Consigne A | Dans l'article sur les propos de Josep Borrell, à quoi Ehud Barak avait-il comparé Israël en 2002 ?
Consigne B | Poursuivez, s'il vous plaît, l'article sur les propos de Josep Borrell en reprenant juste après la citation qui le clôt.

Bloc de texte |

Le « jardin » européen de Josep Borrell a été aménagé grâce au pillage de la « jungle »
Les commentaires racistes du chef de la politique étrangère de l’UE, Josep Borrell, ne sont qu’un écran de fumée destiné à masquer le néocolonialisme européen en cours aujourd’hui en Asie et en Afrique.
Joseph Massad, 19 octobre 2022
Poursuivant la métaphore raciste utilisée par l’ancien Premier ministre d’Israël, Ehud Barak, né Brog en Lituanie, en 2002, lorsqu’il avait décrit Israël comme une « villa dans la jungle », le chef de la politique étrangère de l’UE, Josep Borrell, a déclaré la semaine dernière :
« L’Europe est un jardin. Nous avons construit un jardin (…) Le reste du monde – et vous le savez très bien, Federica [Mogherini] – n’est pas exactement un jardin. La majeure partie du reste du monde est une jungle, et la jungle pourrait envahir le jardin. »

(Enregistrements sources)
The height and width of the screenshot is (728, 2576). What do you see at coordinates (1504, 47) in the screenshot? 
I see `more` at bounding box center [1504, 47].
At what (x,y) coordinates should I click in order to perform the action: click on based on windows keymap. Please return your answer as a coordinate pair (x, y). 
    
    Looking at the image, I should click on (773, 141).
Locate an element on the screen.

Réponse attendue A | À une « villa dans la jungle ».

Réponse attendue B |
Borrell, un socialiste espagnol de Catalogne, volontaire en 1969 dans une colonie-kibboutz fondée par des colons juifs polonais en 1946, semble être sur la même longueur d’onde que l’ancien dirigeant israélien.
Au 19e siècle et durant une grande partie du 20e siècle, la métaphore favorite utilisée par les racistes coloniaux européens contre le reste du monde était que l’Europe représentait la « civilisation », alors que le reste du monde représentait la « sauvagerie » et la « barbarie ».
Avant cela, les peuples autochtones des Amériques étaient décrits comme des sauvages. À cette époque ou plus tard, toute résistance aux génocides coloniaux de l’Europe était carrément considérée comme de la barbarie, et c’est ainsi que les Français décrivaient la résistance des Africains asservis de Saint-Domingue, du peuple algérien, des Canaques de Nouvelle-Calédonie, et de bien d’autres encore.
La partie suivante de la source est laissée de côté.